しかし、『ドクター・ストレンジ・イン・ザ・マルチバース・オブ・マッドネス』(2022年)におけるスカーレット・ウィッチのダークサイドへの転向は、スカーレット・ウィッチとアガサの将来的な繋がりの前兆であり、アガサが「完全に自然な」エネルギーの一部に触れ、その経験から少なくともいくらか恩恵を受ける機会となるかもしれない。結局のところ、この結末こそが、全体的に暗黒な『アマデウス』における唯一の明るい点であり、この映画を形作るシーンなのだ。
ユルス演じるモーツァルトは、 『魔笛』とサリエリから(架空の)委嘱作品『レクイエム』の作曲に同時に没頭し、抑えきれないアルコール依存症と放蕩に苦しみ、妻子にも見捨てられ、ついに指揮中に倒れてしまう。
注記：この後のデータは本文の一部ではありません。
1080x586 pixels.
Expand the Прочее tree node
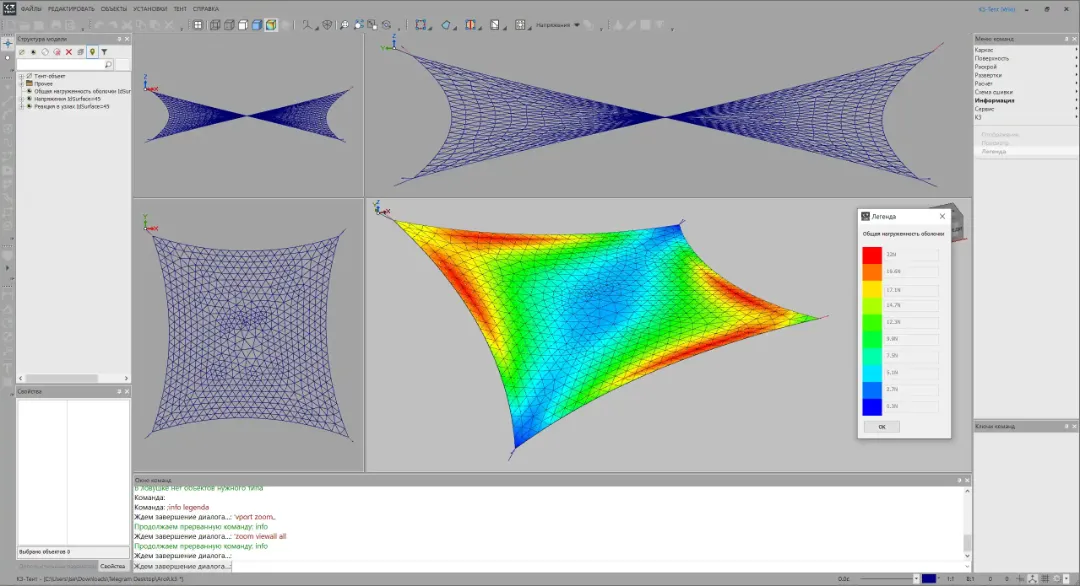[21, 84]
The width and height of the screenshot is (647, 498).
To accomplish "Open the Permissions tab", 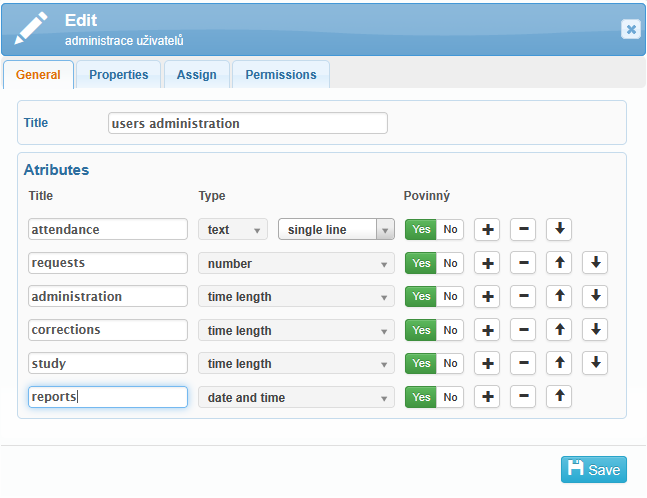I will 280,75.
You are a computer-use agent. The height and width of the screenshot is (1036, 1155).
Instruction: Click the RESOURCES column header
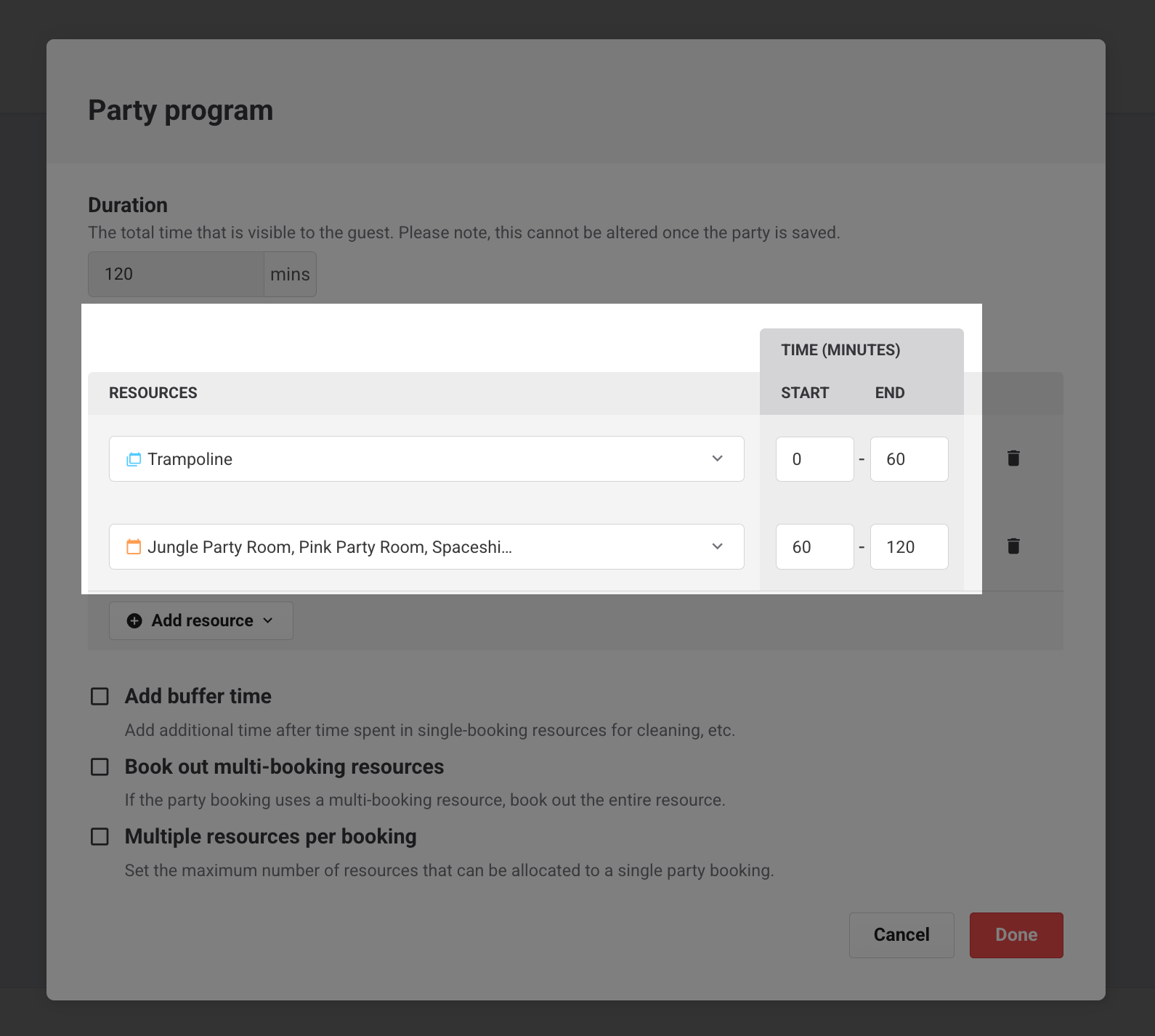pyautogui.click(x=153, y=393)
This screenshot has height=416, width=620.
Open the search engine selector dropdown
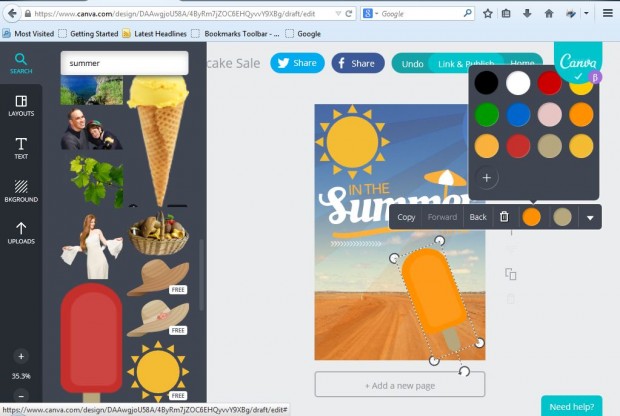pyautogui.click(x=372, y=14)
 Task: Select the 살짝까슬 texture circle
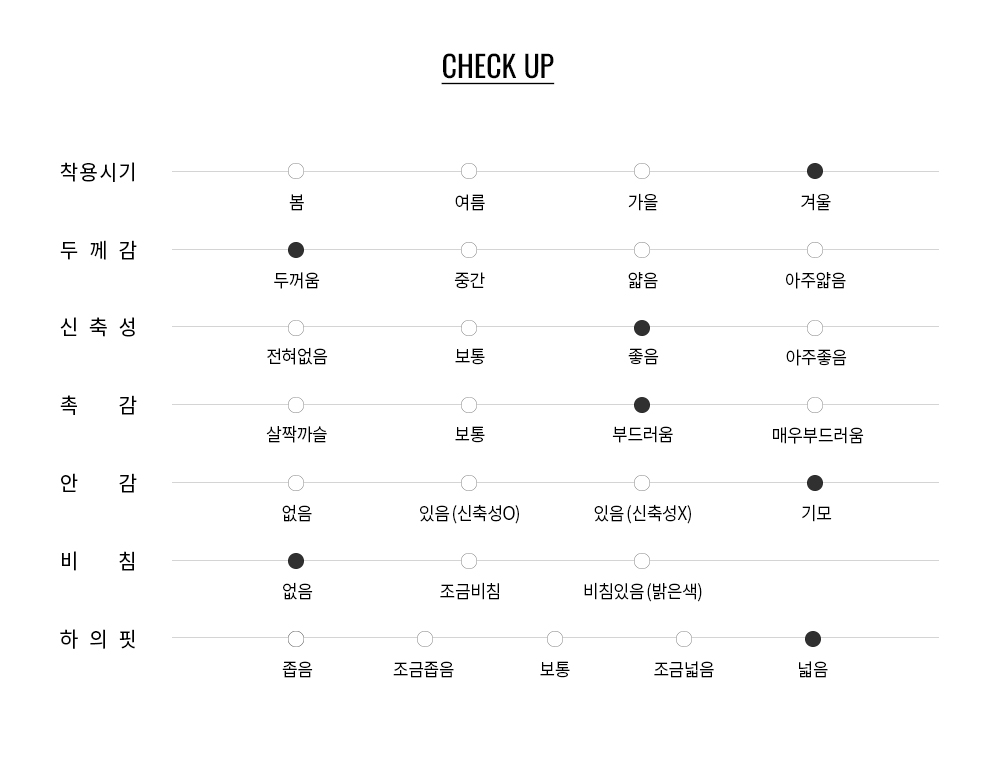[296, 405]
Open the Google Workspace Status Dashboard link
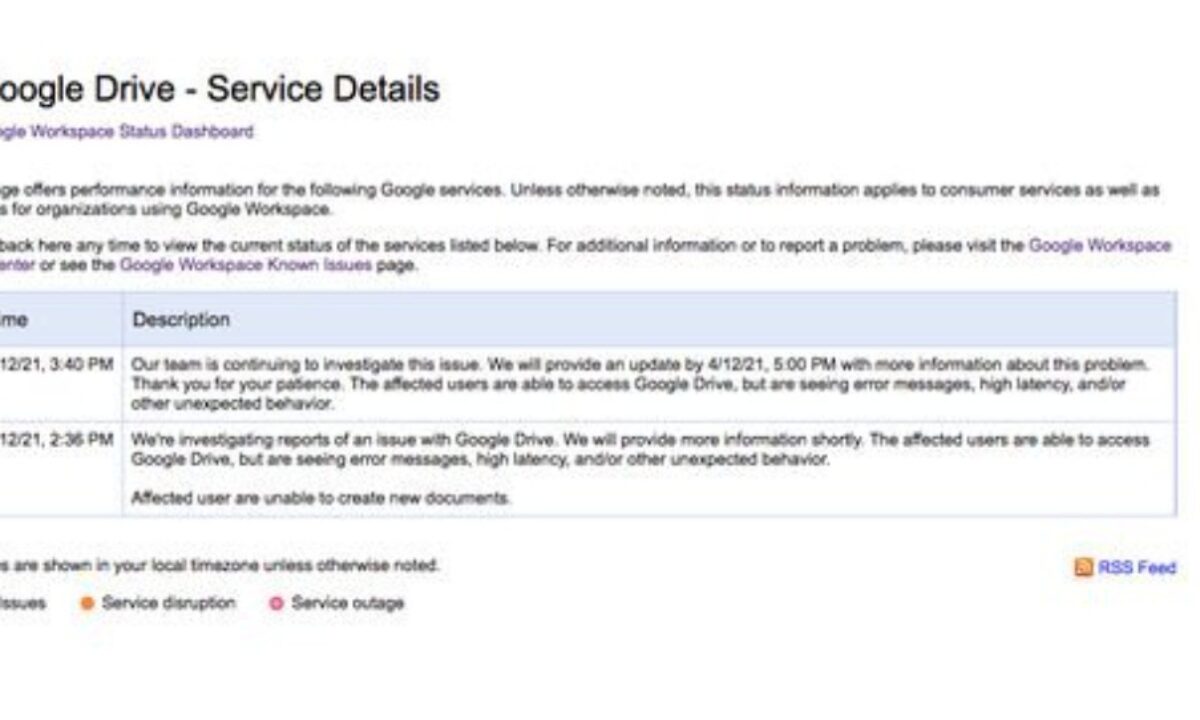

この「神の楽器」への崇拝を抑えきれなくなったサリエリは、彼を家に連れ帰り、介抱する。同時に、モーツァルトの死後、自らレクイエムを作曲したと密かに主張しようと企む。ユルスとエイブラハムの息もつかせぬ共演劇の中で、サリエリはモーツァルトが死の床で口述するレクイエムの筆写役を務める。

サリエリの筆は、モーツァルトの爆発的な輝きに追いつくのに苦労する。「速すぎる」と彼は息を切らして呟く。「速すぎる!」しかし、この未完成の傑作の楽譜が舞台の下で響き渡るにつれ、サリエリはモーツァルトの意図を理解し始め、否応なく作曲の喜びに浸る。「素晴らしい!」一瞬、彼もまた天才の作品の一部となる。一瞬、彼は神の声で歌っている。
モーツァルトは疲れ果て、枕に倒れ込んだ。「本当に恥ずかしい」と彼は息を切らしながら言った。「自分が愚かだった。君は私の作品も、私自身も、気に留めていないと思っていた。許してほしい、許してほしい!」
そして、このあり得ない許し、あり得ない一体感、そしてトランスヒューマニズム的な創造の驚異こそが、私たちを創造力への羨望と、無分別なまでに分析へと駆り立てるのです。私たちが『アマデウス』に何度も立ち返るとき、求めているのはまさにこの許し、つまり天才の祝福なのです。